[Opening Data supplied section]

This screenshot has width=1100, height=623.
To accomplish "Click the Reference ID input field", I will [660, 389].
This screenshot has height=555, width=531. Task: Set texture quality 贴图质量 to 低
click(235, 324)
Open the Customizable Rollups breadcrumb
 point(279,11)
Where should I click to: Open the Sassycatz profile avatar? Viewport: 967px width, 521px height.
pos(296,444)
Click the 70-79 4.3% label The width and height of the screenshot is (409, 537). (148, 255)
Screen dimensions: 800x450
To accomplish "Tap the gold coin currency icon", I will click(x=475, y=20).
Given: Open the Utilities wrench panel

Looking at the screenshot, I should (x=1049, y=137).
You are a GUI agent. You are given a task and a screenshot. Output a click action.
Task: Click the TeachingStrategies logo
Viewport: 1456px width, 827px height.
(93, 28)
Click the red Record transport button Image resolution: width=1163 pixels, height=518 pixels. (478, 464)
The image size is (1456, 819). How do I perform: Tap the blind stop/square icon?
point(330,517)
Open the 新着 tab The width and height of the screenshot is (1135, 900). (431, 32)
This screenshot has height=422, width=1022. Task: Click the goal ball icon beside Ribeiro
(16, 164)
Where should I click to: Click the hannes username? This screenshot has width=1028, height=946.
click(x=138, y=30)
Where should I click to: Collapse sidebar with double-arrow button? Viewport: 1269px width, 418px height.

[Closing Data supplied section]

Copy out every line in the entries above that holds "button".

#### Reply to the exercise:
Click the red Record transport button Image resolution: width=1163 pixels, height=518 pixels. (478, 464)
Where should I click to: Collapse sidebar with double-arrow button? Viewport: 1269px width, 418px height.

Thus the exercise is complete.